***** DOCUMENT SEGMENT

Deployment Strategies

Deploying an application isn’t just about pushing new code — it’s about doing so safely and predictably, with minimal risk and downtime.

OpenShift gives you several strategies to control how updates roll out, from simple approaches like replacing old pods with new ones, to more advanced workflows like canary and blue-green deployments.

In this module, we’ll walk through:

The basic rollout strategies: Recreate and Rolling
More advanced models: Blue-Green, Canary, and A/B testing
The critical role of health checks in making any of this work

It’s important to understand that none of these strategies work reliably without health checks. OpenShift relies on three types of probes to know whether a pod is ready, healthy, or even safe to start in the first place:

Readiness Probe — Controls whether a pod is eligible to receive traffic
Liveness Probe — Detects when a pod needs to be restarted
Startup Probe — Helps slow-starting containers avoid being killed prematurely

We’ll revisit these probes throughout the examples.

By the end of this module, you’ll understand how to choose the right strategy for your workload — and how to build deployments that are robust, observable, and easy to roll back when something goes wrong.

Recreate and Rolling Strategies

When you’re deploying a new version of your application, OpenShift provides a couple of built-in deployment strategies to manage how pods are replaced.

These two core strategies — Recreate and Rolling — serve very different purposes depending on the needs of your application.

**********
***** DATA EXCERPT

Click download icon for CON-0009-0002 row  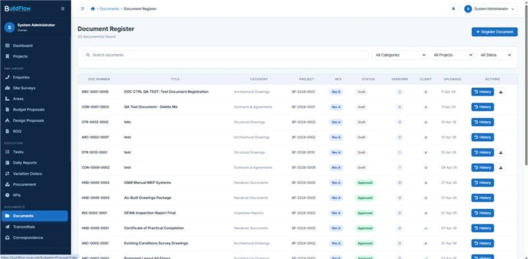click(501, 168)
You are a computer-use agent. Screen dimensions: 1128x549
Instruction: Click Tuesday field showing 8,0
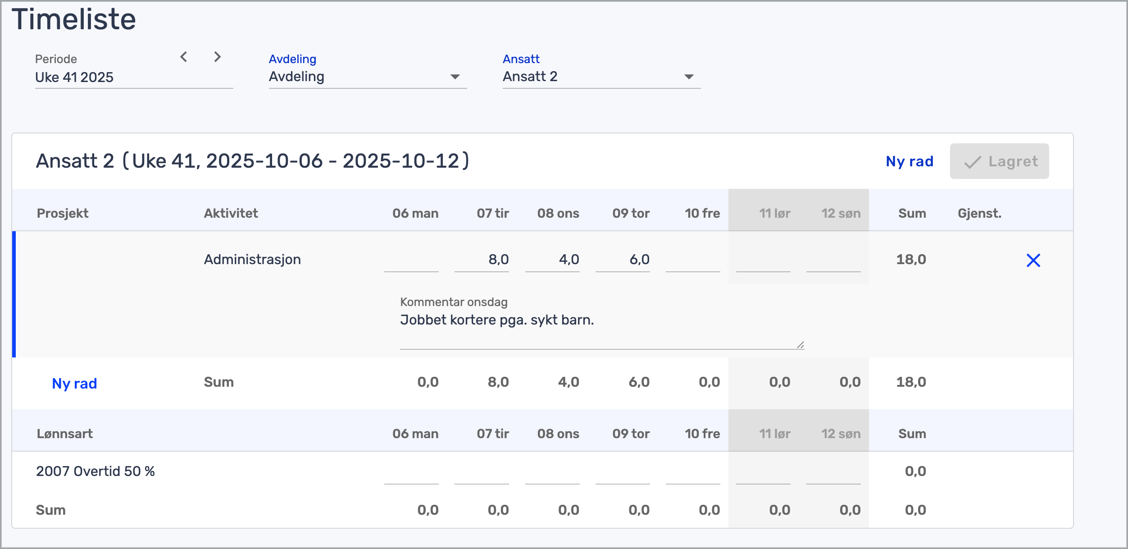point(482,260)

**********

### TASK DESCRIPTION
Pick up the text on OpenShift deployment strategies after its last sentence and continue it.

### ANSWER FOR THE TASK
Recreate Strategy

The Recreate strategy is the simplest approach: it stops all the old pods before starting any new ones.

This means there is a brief period of downtime while the old version is removed and the new version is brought up.

Use this when:

Your application can’t tolerate having two versions running at once (e.g., when there’s a shared database schema change)
You’re running a single-instance workload that doesn’t need high availability
You want to keep deployment logic as simple as possible

Recreate is risky for production workloads unless carefully planned. Users will experience downtime unless external routing or failover is used. If your workload cannot tolerate overlap or requires strict startup ordering, consider using a StatefulSet instead of a Deployment.

You can specify it in a Deployment like this:

spec:
  strategy:
    type: Recreate

Rolling Strategy

The Rolling strategy is the default in OpenShift. It replaces old pods with new ones gradually, so there’s always at least part of your application available.

OpenShift spins up a few new pods, waits for them to become ready, and then terminates the old ones in batches.

This works well when:

Your application can run multiple versions side-by-side (even briefly)
You want zero-downtime deployments
You have health checks configured (readiness and liveness)

You can customize how fast the rollout happens using maxUnavailable and maxSurge:

spec:
  strategy:
    type: Rolling
    rollingParams:
      maxUnavailable: 25%
      maxSurge: 25%

This means:

No more than 25% of the pods can be unavailable at a time
OpenShift can create up to 25% more pods than the desired count during rollout

The Rolling strategy relies heavily on readiness probes. If a new pod never becomes ready, OpenShift will pause the deployment and report the issue — giving you time to fix things before bad code reaches users.

Blue-Green Deployment Strategy

The Blue-Green strategy involves maintaining two separate environments — one "live" (Blue), and one "staged" (Green). When you’re ready to release, you simply switch traffic from Blue to Green.

This strategy minimizes downtime and risk by keeping the new version completely isolated until it’s proven to be working.

How It Works

Your live version (Blue) is running and receiving traffic.
You deploy the new version (Green) as a separate deployment — often with a different name, label, or route.
You run tests against the Green version while it’s isolated.
When you’re ready, you update a Service or Route to point to Green.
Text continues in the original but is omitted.